Look, there’s plenty of time to learn structure, plot, dramatic action and character and all that other good stuff that comprises a story but sometimes, when writing, we can feel overwhelmed, weighed down by all the tools we have to carry along the way. If you’re tying yourself in knots trying to extricate yourself out of a tricky plot hole, maybe you’re holding too closely to the Apollonian view of the world?

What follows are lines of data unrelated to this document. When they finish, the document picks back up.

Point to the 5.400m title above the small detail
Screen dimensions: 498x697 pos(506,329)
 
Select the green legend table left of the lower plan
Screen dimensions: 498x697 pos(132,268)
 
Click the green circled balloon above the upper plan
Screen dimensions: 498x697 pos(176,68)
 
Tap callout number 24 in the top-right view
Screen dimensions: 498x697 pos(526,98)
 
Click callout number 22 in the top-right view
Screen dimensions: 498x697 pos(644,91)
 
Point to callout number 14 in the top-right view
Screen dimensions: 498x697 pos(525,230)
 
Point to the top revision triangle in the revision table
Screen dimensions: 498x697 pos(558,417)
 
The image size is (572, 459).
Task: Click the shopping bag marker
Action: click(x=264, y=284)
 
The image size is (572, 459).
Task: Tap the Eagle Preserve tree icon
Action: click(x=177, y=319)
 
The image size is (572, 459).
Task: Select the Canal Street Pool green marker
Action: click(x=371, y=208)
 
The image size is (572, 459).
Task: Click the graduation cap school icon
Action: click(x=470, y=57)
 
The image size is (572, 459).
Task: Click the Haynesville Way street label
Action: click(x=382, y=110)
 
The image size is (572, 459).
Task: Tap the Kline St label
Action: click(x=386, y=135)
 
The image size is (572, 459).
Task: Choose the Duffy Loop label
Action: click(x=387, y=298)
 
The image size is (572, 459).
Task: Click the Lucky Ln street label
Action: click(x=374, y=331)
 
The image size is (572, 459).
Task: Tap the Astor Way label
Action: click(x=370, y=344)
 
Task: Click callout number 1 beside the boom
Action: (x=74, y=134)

The rational, controlling mind can sometimes stop us from allowing us to see what is trying to be written through us and that’s where Dionysus comes in. 

Often when mentoring writers, a young writer will say to me, ‘I don’t know what to write.’ To this my answer is, ‘that’s okay, you don’t have to know, can you write one word?’ They might roll their eyes and say, ‘yeah.’ ‘Well just write one and then another, they don’t even have to make sense, maybe it’s just a list of nonsensical words.’

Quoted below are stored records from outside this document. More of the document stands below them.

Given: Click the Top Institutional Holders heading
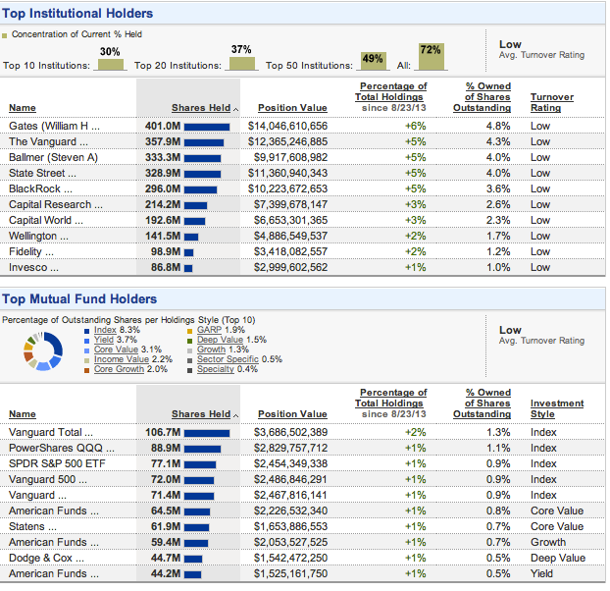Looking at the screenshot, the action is [77, 13].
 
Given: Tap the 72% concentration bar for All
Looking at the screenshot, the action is [432, 57].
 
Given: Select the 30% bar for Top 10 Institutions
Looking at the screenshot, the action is [111, 64].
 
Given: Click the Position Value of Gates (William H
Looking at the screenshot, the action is [287, 126].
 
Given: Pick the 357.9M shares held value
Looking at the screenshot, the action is [163, 141].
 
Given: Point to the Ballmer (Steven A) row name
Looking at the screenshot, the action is [53, 158].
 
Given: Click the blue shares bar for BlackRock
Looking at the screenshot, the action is [200, 189].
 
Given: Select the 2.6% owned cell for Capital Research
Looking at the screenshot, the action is [498, 205].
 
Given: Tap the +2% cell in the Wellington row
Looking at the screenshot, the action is [415, 236].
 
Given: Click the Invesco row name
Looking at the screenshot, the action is [33, 267].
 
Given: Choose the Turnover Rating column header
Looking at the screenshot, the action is [551, 102].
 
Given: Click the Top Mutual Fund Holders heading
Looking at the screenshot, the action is [79, 299].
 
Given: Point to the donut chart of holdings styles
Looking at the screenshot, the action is [43, 350].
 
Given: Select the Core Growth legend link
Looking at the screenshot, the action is [119, 369].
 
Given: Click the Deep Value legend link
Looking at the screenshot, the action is [220, 340].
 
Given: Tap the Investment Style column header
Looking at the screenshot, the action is [557, 408].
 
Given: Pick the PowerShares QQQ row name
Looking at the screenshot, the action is [62, 448].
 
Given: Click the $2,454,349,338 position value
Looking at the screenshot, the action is [290, 463].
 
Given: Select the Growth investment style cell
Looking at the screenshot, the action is [548, 542].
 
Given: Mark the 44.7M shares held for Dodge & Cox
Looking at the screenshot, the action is [166, 558].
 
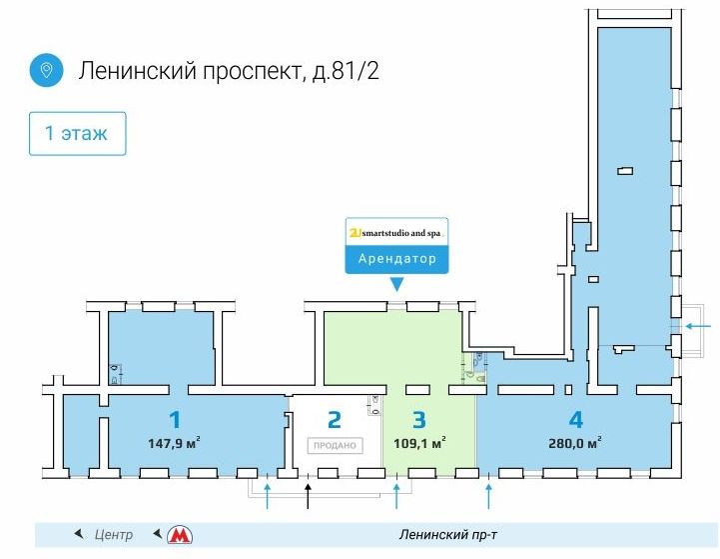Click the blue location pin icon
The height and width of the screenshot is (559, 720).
(x=46, y=70)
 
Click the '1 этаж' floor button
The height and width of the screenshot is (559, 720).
(x=77, y=133)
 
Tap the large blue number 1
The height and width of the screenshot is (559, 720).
(x=175, y=420)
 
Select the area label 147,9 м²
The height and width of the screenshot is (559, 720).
(x=174, y=443)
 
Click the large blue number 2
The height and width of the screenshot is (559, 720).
(x=335, y=420)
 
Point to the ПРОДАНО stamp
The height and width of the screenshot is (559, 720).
(x=335, y=445)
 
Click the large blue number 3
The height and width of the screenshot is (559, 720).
(x=419, y=420)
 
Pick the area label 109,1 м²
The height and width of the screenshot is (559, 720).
(x=419, y=443)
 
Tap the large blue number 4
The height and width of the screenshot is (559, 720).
(x=576, y=420)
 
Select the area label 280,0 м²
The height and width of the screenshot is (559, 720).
(x=575, y=443)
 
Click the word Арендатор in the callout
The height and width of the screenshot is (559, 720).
(x=397, y=258)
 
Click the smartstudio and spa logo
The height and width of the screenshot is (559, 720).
(x=396, y=233)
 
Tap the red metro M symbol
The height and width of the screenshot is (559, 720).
(x=180, y=535)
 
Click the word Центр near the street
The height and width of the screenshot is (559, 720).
(x=114, y=535)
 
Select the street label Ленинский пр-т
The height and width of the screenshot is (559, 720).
(x=447, y=535)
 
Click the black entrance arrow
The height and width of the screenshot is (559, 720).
(x=309, y=496)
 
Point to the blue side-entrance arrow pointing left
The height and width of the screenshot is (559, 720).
(x=698, y=326)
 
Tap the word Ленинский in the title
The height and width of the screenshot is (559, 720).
(x=138, y=71)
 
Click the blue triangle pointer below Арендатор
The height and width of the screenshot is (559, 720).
(x=396, y=285)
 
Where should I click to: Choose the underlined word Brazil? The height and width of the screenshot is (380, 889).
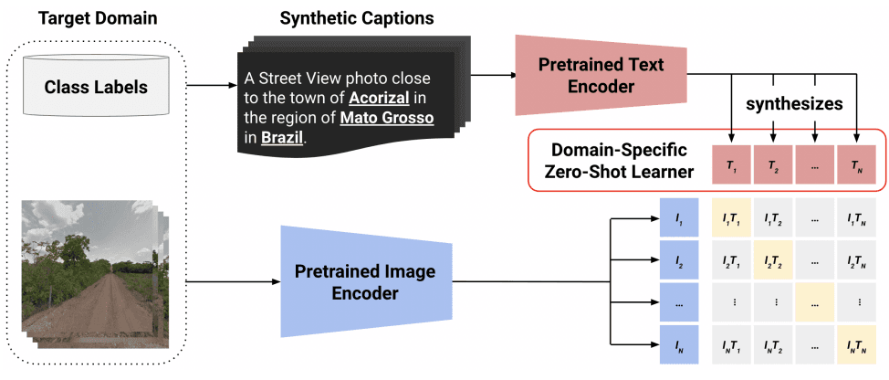click(x=281, y=139)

Here’s an example; roughness, languid, special, carcrash, convivial, lollygagging. 

Okay, so what? They’re just words and I’m trying to write War and Peace over here, an epic about the innate problems of our milieu and you’re just writing random words? What the helly?

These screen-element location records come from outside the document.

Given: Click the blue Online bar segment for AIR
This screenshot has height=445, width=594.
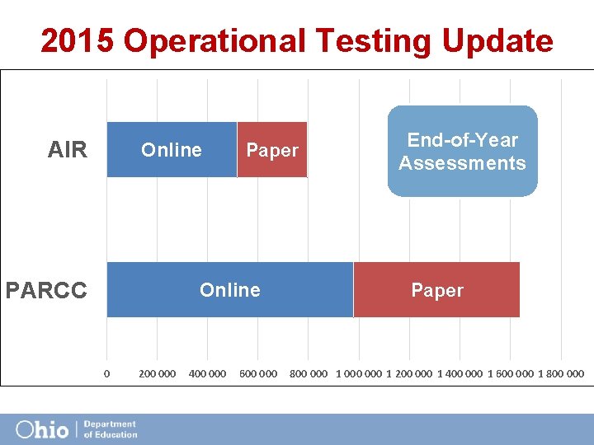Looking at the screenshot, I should tap(172, 150).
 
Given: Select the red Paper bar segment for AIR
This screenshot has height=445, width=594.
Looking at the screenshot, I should tap(272, 150).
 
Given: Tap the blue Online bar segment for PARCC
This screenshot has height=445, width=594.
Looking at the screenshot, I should tap(229, 290).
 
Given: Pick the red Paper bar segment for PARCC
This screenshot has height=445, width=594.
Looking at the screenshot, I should tap(436, 290).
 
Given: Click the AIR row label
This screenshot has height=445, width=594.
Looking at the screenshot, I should tap(68, 150).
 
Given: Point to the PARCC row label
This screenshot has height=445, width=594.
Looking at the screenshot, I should tap(46, 291).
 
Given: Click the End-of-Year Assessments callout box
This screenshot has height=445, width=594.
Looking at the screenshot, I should tap(462, 152).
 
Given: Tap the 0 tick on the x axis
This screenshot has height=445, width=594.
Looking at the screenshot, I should tap(107, 373).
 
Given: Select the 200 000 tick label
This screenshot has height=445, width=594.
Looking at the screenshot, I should tap(157, 373).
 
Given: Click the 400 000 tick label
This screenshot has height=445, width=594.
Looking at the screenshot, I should tap(207, 373).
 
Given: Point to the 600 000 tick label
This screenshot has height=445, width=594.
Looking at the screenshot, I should tap(258, 373).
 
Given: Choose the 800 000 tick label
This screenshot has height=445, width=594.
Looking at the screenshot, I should tap(309, 373).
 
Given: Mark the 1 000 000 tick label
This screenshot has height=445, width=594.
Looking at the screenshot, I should tap(359, 373).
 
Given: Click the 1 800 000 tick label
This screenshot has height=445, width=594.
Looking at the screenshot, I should tap(561, 373).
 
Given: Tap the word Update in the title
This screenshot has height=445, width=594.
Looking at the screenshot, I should tap(497, 40).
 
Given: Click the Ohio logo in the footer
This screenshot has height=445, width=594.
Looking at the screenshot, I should tap(42, 429).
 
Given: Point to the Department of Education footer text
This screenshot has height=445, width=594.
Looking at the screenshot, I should tap(110, 429).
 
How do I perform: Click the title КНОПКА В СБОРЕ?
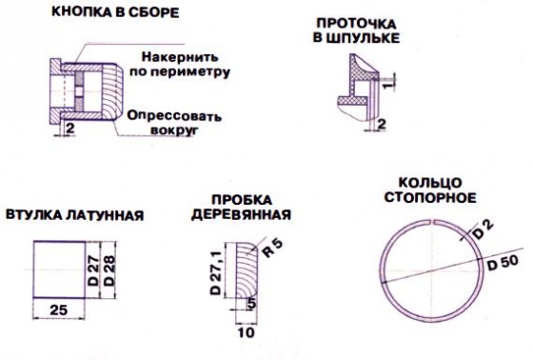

Good point. Let’s give these words some context. 

The ROUGHNESS of the builders hands were always cause for concern when they were in the company of the social elite. The builder looked around at the LANGUID socialites, lazing on the lawn by the plunge pool. He thought them part of a SPECIAL class, an immutable class, a level of refined human civility he would never attain and he could feel this in the roughness of his hands. This cold reality of class came hurtling towards like a CARCRASH, the whiplash shocking him back to reality. He saw the CONVIVIAL genteel sunworshippers, LOLLYGAGGING by the pool and turned his back on them, leaving in disgust. 

So at the beginning of this I didn’t know I was going to write about a disgruntled labourer reconciling their position in the world but I wrote it. 

Sometimes, it’s not about what you want to write but what wants to be written through you. 

There’s a deep well, an infinite pond of ideas, thoughts, stories, all swimming around within us and without and often all we have to do is loosen the reigns, get our Apollonian brain out of the way long enough that the primordial stew can bubble up into something onto the page. 

Sure, eventually if you want to structure something to make a reader feel certain ways at certain times, we’ve got to learn all those things I mentioned earlier like dramatic action and structure; the tools of the trade, but if you’re stuck, give yourself permission to throw all that aside and just write. 

N.B – The thrust of these thoughts around writing were handed down to me from the wonderful playwright and theatremaker Sibyl Kempson who I have had the good fortune of being mentored by. It feels only appropriate to pass them along to those I now have the privilege to mentor.